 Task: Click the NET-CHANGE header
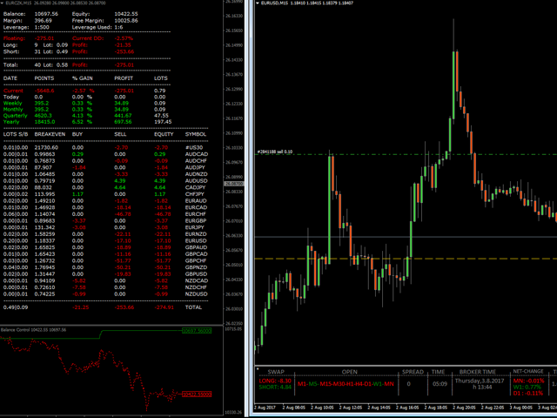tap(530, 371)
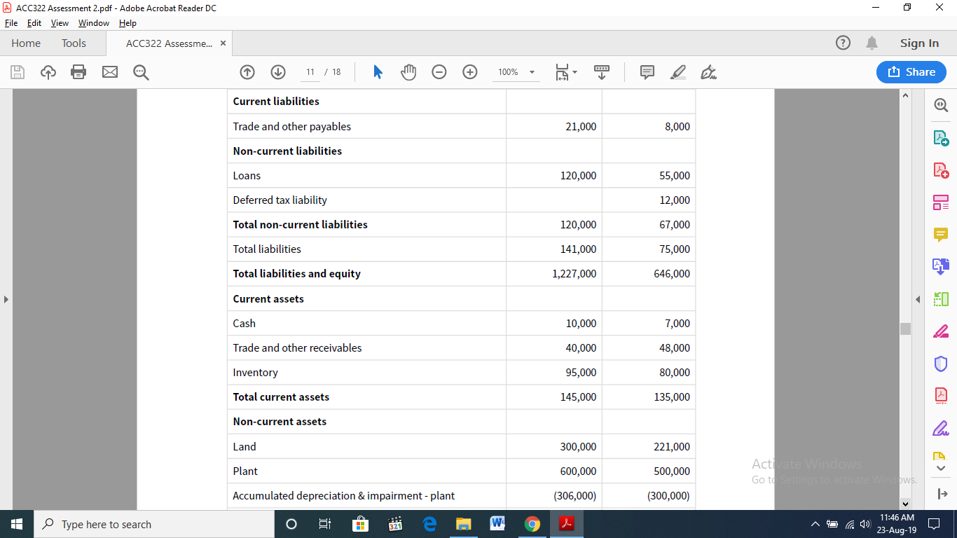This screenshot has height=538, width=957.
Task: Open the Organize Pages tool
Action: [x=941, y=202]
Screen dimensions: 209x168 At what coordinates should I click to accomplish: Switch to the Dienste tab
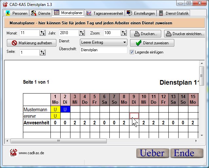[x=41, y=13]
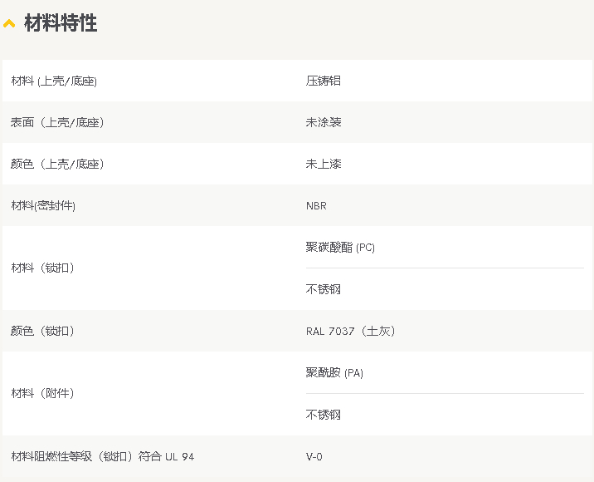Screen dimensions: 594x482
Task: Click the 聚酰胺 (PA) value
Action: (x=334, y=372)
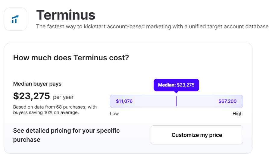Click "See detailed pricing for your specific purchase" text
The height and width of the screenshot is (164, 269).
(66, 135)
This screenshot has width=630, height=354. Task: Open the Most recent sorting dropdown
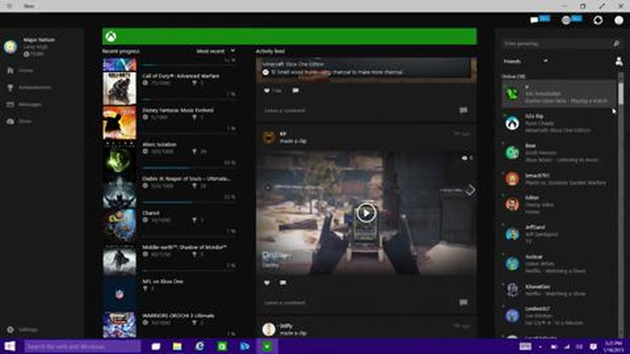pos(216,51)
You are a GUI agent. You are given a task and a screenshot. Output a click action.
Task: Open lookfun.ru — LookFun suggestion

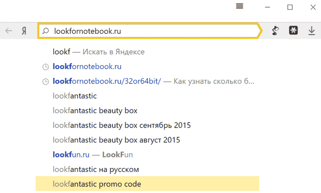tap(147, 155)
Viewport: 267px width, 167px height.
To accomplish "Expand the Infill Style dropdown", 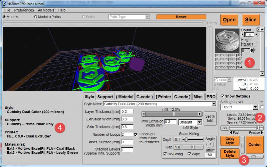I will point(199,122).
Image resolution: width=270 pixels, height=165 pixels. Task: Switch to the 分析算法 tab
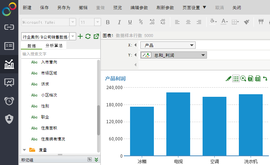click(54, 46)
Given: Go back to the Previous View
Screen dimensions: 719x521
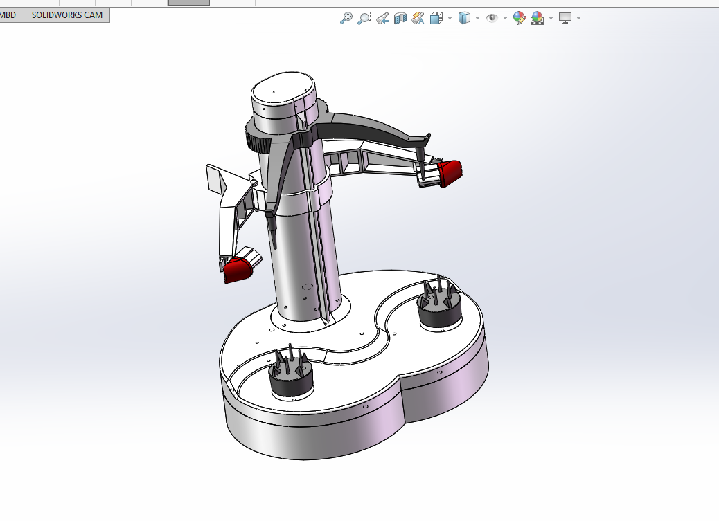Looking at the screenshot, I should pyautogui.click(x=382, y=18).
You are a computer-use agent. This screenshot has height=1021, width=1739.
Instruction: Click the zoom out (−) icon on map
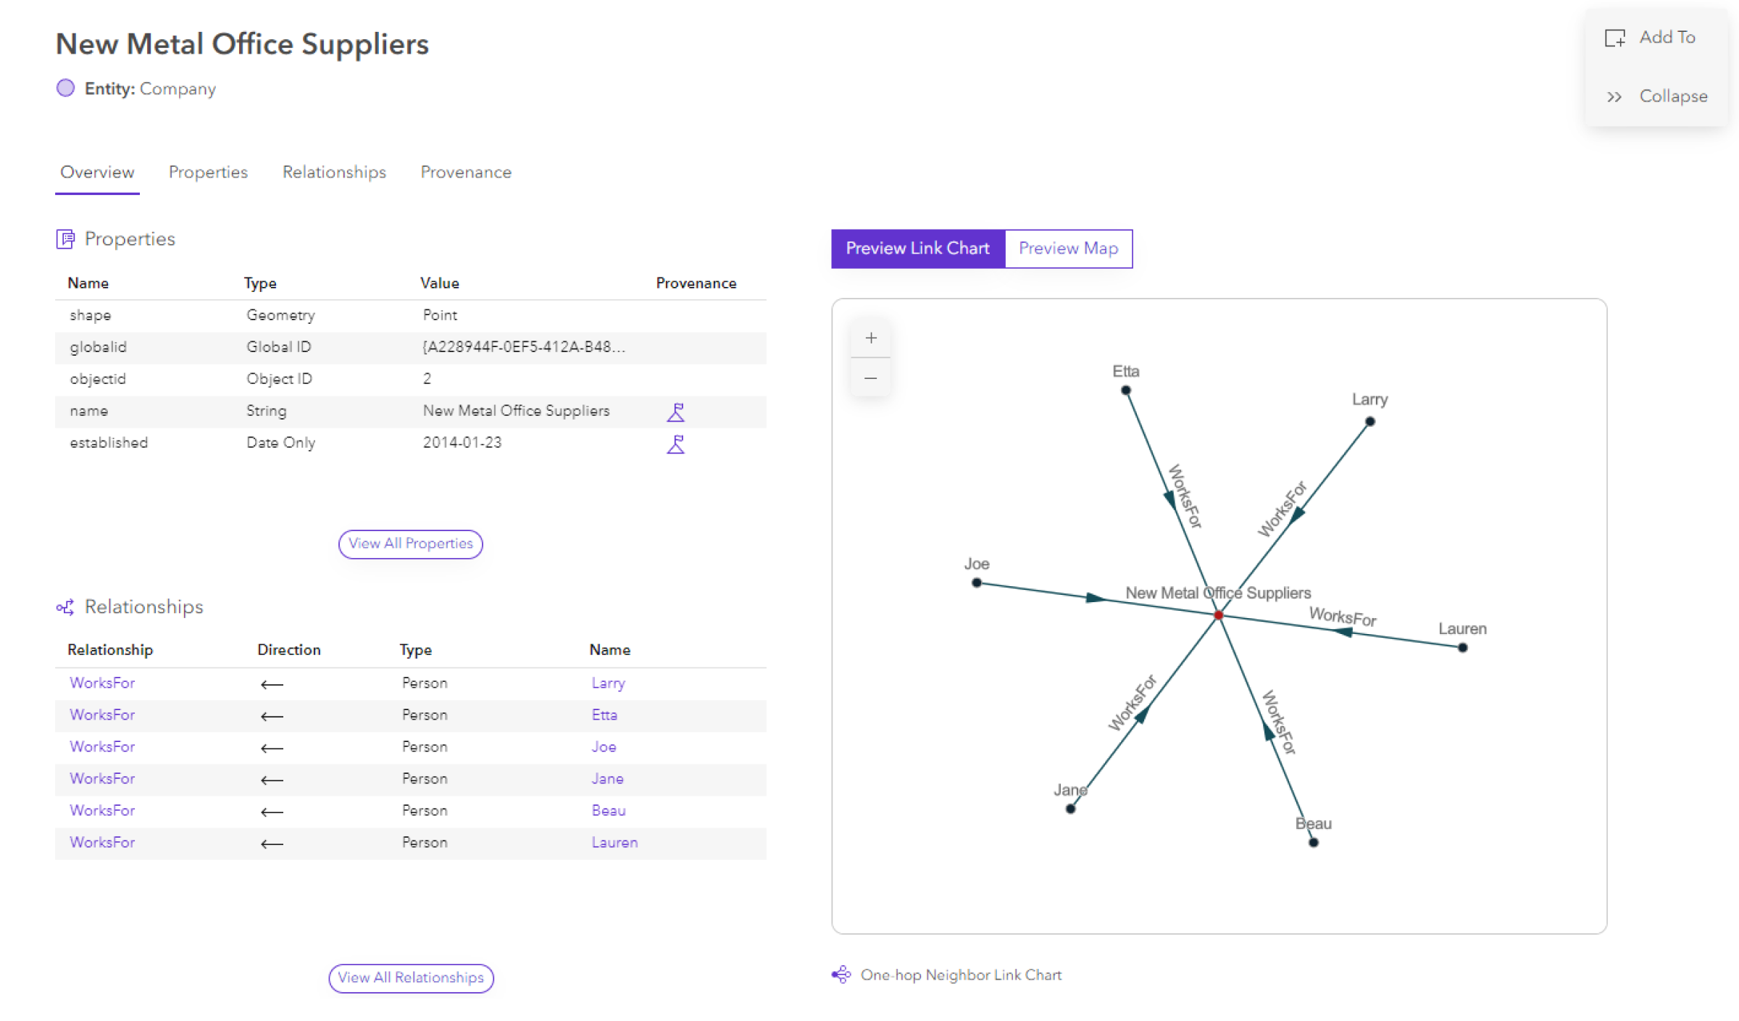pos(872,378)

⁂

Please say how many lines in the records above contain the word "agent". Give the number alone.

2